Covid-19, the disease caused by the SARS-cov-2, has spread to just about every corner of the planet. It is highly contagious, spread throughout the air on droplets released when people talk, cough or sneeze, or by contact with viruses left on hard surfaces. Its rapid spread has been aided by humanity’s insatiable appetite for long-distance travel.
Many diseases often target the poorest communities, but Covid-19 paradoxically has infected wealthy and not so wealthy alike. As an illustration of the complexity of combating this disease, take the U.S., where the numbers of cases of infection ad death are the highest in the world, in the world’s most affluent nation. And yet, the burden of the disease hasn’t just hit celebrities, politicians and surgeons. Where it has infiltrated poor communities, it has wreaked the worst damage.

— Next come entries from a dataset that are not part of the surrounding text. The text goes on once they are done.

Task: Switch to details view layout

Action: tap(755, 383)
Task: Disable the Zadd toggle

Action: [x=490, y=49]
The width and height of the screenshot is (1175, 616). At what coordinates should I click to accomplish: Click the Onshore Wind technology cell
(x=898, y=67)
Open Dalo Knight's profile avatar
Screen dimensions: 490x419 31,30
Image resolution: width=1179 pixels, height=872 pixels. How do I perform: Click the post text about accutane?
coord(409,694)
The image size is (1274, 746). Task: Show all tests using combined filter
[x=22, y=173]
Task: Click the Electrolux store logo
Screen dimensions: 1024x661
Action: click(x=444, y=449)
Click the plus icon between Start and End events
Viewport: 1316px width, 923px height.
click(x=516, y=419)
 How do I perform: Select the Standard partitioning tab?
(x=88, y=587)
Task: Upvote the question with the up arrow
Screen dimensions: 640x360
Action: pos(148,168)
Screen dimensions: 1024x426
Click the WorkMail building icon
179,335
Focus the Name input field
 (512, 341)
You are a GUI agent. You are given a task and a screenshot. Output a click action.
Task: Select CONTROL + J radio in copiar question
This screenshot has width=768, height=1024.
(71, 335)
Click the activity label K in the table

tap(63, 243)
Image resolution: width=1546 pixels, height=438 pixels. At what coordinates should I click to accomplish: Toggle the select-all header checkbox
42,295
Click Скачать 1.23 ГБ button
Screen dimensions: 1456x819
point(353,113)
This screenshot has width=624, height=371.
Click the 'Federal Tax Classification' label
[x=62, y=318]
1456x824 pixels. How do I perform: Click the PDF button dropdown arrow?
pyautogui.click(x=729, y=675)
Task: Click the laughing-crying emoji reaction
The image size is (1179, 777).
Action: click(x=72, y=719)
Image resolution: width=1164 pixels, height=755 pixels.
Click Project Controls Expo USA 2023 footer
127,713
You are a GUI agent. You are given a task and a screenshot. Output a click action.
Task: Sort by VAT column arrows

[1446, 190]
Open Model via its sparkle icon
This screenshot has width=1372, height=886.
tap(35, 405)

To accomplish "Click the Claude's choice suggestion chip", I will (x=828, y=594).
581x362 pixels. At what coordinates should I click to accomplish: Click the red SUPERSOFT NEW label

Precise, health-focused information has been one of the keys wherever the fight back against Covid-19 has been most successful. This virus doesn’t care what language you speak or how much money you have. There is no known cure for it and the only defence is to practise good hygiene, keep your distance from others and stay at home as much as possible. Until an effective vaccine is developed, the entire world will have to be in a form of suspension of normal activity.
Up to date Accurate Information is Essential – and in not just the
The most successful communities so far have made sure that everyone in the community is made fully aware of the decisions made by the government, whether these are a suspension of economic activity, lockdowns, testing stations, what to do when symptoms are experienced, etc. Of course, in many nations these days, societies are no longer homogenous. There may be several, sometimes many resident ethnic groups, whose members may speak a language other than the official language of that country. Effective translation by professional translators is absolutely essential if there is going to be any chance of combating this new and potentially deadly virus.
Covid-19 resources need to be translated into all the main languages spoken in the country. Most of these can be made available online for free on government health websites. Many countries have become used to daily press conferences in which government health officials give an update on the progress of the disease and announce any new changes in the strategy that the government chooses to employ. Where there is more than one main language, these often swiftly changing instructions must reach every corner of the community. Poorly translated information means that the whole society could be at risk from someone who is doing the wrong thing, without realising the potential effect he/she may be having on the rest of the community.
Don’t forget Immigrant Workers
One obvious example of just why translation is important in this Covid-19 dominated period is to remember just how many essential workers are immigrants, some who have been in the country for a long time, others on temporary work visas. A single infected person who hasn’t understood the importance of getting medical attention, being tested or just staying away from work can lead to a chain reaction and a rapid explosion of infections in a vulnerable community like a residential home for the elderly or a hospital ward.
Leaflets, posters, interpreters, adverts and government-sponsored material of all kinds including website downloads should be devoted to targeting these often forgotten communities. Translators may be no longer as needed as they were until recently for worldwide travel, but they are certainly in much demand to help the fight against the virus.